Sunday, September 14, 2025

AI Should Be India’s Next UPI

“Government has no business to be in business.” But sometimes, for the greater good, government must step in. Profit drives the private sector, and they will not provide services where revenue is uncertain. Essential services, however, cannot wait for profitability. Government must ensure they reach everyone.

Some argue incentives are enough, that policy should drive initiatives. But incentives only go so far, once subsidies vanish, so do services. India cannot afford such fragility for essentials.

The biggest essential right now is AI. We do not yet have a strong Indian large language model (LLM). Our start-ups cannot match the funding and scale of US, European, or Chinese giants. If we do nothing, Indian companies will remain dangerously dependent on foreign AI platforms.

We’ve seen this movie before. Social media platforms entered India with free services. No Indian rival survived, and today all that data-driven intellectual capital and talent sits abroad. AI is headed down the same path. Global giants offer AI services at dirt-cheap prices. No VC will fund an Indian competitor against billion-dollar war chests.

Moreover, no foreign company will prioritise Indian needs. Look at payments. For years, India tried to copy the Western credit card model. Then came UPI, a homegrown solution that transformed digital payments. Would Google or Amazon ever have invented UPI?

Technology is not just business; it is weaponry. Starlink denied Ukraine satellite access. Russia was cut off from Swift. Imagine India suddenly cut off from AWS, OpenAI, or GitHub. What happens if Google Maps stops working?

AI is not like mobile networks where India leapfrogged wired connectivity. Today’s LLMs may seem limited, but they are the stepping stones to true AI. Whoever reaches it first will race ahead every single day, leaving the rest of the world permanently behind.

Critics point to the failures of government enterprises as proof the state should stay out of business. But the lesson isn’t that government has no role, rather that its role must be precise. Build what the private sector will not, create the foundations, then step back. That’s how India got banks in villages, telecom networks across the country, and later, UPI. The same clarity of purpose is now needed for AI.

Without the AI investment, India will remain a tenant in the AI age, forever paying rent.

Saturday, September 13, 2025

Disproportionate Response?

Charlie Kirk was shot by Tyler Robinson. Nobody should kill another person, no matter their differences, violence is not how disputes are resolved in a civilised society. But the question remains: when one person has all the power, all the tools to amplify their voice and shape actions for others, is a disproportionate response ever justified?

Charlie Kirk was more than a commentator. He was a powerful media figure, head of a multimillion-dollar political machine, advisor to the President, and a man moving within circles of the nation’s elite. His words carried weight, his actions shaped lives. How could an ordinary citizen, unknown, without wealth, without connections stand against that disproportionate power?

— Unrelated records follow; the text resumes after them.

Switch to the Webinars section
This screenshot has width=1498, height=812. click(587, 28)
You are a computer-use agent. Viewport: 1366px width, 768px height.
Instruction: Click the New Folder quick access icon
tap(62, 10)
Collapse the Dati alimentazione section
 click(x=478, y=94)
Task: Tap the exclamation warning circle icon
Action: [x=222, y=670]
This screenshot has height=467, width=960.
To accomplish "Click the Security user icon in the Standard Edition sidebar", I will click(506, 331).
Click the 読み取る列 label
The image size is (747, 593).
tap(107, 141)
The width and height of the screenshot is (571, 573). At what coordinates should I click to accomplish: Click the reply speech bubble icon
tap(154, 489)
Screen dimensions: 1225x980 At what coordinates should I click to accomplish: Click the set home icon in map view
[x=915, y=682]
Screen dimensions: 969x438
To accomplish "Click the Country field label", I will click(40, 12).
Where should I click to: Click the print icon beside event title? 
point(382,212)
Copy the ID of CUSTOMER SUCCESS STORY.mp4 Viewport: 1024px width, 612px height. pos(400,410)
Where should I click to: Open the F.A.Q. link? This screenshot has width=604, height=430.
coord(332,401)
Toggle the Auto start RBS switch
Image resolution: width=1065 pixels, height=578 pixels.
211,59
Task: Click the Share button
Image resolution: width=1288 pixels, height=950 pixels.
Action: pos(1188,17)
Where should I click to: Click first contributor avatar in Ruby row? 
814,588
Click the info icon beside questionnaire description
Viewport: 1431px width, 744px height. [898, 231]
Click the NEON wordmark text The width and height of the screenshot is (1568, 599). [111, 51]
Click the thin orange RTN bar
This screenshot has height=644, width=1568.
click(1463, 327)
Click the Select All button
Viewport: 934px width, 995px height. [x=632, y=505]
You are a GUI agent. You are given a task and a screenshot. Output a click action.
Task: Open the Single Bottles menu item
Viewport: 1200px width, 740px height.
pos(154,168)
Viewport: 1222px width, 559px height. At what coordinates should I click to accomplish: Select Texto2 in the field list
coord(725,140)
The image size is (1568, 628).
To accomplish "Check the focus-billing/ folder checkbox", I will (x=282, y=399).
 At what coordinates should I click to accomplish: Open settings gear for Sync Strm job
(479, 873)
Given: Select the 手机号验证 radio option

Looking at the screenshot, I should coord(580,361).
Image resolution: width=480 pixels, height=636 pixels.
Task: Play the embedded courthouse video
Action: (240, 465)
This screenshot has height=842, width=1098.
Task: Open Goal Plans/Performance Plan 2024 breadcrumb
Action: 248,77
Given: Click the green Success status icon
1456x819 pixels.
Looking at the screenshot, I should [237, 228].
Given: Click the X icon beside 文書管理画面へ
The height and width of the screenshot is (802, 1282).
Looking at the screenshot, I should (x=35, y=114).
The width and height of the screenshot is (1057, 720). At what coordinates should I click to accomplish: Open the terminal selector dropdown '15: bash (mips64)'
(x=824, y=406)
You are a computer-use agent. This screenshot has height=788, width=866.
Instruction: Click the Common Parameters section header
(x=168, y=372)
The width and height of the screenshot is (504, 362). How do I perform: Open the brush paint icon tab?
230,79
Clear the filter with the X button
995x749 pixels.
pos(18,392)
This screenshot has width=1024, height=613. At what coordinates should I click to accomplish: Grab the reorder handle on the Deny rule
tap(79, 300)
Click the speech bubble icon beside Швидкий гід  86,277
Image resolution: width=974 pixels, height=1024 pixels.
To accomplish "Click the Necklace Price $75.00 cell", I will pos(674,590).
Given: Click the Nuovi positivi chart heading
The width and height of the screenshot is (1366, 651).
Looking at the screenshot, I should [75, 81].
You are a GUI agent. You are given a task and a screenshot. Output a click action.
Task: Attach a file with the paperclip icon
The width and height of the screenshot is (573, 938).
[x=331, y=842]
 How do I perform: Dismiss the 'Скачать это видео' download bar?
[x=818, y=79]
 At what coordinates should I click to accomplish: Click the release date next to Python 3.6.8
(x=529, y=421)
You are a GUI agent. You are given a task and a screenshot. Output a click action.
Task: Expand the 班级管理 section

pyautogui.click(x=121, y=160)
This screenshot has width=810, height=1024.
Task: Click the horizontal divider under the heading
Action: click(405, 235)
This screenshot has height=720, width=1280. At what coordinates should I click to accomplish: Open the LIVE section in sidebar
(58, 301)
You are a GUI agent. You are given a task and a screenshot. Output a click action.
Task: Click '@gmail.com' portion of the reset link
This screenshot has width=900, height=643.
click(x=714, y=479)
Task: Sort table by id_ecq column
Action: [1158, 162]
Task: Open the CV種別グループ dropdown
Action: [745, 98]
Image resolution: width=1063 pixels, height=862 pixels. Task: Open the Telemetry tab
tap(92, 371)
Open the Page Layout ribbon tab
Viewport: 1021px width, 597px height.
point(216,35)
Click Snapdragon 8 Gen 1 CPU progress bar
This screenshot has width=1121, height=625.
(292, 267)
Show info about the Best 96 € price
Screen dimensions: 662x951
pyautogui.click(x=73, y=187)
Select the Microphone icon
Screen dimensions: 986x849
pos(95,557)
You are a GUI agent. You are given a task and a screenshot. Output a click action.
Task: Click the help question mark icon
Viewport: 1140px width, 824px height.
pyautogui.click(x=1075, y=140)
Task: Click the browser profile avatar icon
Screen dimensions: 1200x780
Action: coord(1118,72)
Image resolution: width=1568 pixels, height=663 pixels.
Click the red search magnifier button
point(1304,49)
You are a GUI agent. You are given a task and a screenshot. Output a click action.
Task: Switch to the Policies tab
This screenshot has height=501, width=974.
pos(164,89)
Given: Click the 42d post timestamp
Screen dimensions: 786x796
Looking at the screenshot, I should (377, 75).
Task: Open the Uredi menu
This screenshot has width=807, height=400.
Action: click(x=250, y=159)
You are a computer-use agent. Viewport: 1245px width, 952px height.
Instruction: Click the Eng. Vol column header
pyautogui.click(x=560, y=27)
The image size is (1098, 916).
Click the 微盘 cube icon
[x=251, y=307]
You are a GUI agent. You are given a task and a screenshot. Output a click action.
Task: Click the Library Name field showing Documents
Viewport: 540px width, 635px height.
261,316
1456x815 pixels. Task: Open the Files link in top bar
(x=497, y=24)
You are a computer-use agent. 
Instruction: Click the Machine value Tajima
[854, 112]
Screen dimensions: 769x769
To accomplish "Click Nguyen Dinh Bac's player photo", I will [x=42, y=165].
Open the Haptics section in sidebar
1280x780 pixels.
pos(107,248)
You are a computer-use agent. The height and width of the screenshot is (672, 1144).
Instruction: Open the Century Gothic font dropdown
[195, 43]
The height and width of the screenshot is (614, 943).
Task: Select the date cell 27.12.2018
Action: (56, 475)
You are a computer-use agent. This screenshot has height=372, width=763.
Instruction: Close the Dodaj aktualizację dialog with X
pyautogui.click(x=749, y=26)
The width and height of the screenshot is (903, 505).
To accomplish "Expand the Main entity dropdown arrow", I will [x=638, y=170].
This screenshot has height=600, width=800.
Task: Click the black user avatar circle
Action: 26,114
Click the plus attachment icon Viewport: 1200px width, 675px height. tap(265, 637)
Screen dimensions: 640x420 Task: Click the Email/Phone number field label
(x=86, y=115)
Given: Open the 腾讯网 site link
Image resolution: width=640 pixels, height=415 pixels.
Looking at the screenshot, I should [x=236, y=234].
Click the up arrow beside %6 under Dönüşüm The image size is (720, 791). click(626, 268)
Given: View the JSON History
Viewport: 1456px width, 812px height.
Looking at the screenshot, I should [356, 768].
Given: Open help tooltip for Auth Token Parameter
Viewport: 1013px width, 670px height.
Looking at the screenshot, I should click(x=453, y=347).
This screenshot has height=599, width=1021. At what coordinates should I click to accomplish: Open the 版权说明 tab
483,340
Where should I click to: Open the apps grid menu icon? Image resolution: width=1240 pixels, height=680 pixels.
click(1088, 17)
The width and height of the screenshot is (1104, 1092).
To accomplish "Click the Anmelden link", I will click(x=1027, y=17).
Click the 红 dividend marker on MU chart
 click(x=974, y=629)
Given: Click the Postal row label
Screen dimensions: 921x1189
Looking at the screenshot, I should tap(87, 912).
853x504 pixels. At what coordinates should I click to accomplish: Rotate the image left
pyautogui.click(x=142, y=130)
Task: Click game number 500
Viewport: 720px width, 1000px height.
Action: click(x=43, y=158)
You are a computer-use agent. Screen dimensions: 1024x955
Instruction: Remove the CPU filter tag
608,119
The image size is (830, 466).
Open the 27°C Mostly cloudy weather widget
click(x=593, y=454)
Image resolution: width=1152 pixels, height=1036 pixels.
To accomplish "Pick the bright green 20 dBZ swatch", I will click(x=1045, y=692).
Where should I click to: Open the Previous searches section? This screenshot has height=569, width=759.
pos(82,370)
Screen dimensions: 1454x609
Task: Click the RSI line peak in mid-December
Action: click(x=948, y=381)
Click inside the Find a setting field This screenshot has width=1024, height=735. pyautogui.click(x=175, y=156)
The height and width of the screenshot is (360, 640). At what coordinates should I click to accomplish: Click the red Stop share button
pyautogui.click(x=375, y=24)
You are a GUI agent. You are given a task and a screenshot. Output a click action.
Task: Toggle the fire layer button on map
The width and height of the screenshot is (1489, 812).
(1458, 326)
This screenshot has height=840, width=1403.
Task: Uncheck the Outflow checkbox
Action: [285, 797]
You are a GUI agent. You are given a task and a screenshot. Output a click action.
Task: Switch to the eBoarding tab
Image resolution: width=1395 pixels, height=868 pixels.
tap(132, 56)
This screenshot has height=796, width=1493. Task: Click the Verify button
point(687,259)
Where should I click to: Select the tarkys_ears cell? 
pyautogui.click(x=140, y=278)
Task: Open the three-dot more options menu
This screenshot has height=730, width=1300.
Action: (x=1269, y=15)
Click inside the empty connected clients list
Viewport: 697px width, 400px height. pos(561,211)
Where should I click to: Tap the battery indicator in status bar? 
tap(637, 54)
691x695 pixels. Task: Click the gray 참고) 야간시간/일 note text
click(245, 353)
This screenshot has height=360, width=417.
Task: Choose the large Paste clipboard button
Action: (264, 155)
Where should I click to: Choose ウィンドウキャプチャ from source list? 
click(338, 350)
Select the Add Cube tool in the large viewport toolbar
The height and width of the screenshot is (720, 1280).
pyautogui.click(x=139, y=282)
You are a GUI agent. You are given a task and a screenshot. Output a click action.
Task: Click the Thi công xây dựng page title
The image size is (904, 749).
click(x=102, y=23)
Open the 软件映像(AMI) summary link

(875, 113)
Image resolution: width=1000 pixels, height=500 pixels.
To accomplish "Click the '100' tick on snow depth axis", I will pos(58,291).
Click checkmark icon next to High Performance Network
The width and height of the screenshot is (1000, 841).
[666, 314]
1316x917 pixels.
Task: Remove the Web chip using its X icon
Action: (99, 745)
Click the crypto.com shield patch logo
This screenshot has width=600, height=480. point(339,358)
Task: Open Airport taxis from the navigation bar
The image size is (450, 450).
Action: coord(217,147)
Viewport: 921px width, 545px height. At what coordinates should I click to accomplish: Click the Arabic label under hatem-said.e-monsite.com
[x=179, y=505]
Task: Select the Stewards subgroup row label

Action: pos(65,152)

Issues like abortion, gay rights, women’s rights, and immigration are deeply personal. Only those living them can truly understand their meaning. Yet, decisions are too often made by people untouched by these realities, people wielding disproportionate power. There is no escape from the state they run and the laws they create, how does one live in such a disproportionate world?

Life isn’t a Bollywood film. There is no lone hero to expose the villains, topple the system, and restore justice. When people are pushed into a corner, stripped of choices, they will create their own however desperate, however disproportionate.

Shooting someone does not solve the problem; power simply shifts to another hand, another voice, another Kirk. The cycle continues. Charlie Kirk paid a price for trying to force his convictions on others, but Tyler Robinson changed nothing. There will always be another Charlie as long as people believe their morality must be imposed on everyone else and another Tyler as long as there are people forced into a corner without options. The real answer is neither domination nor retaliation, both of which are disproportionate. The harder, wiser path is to live and let live.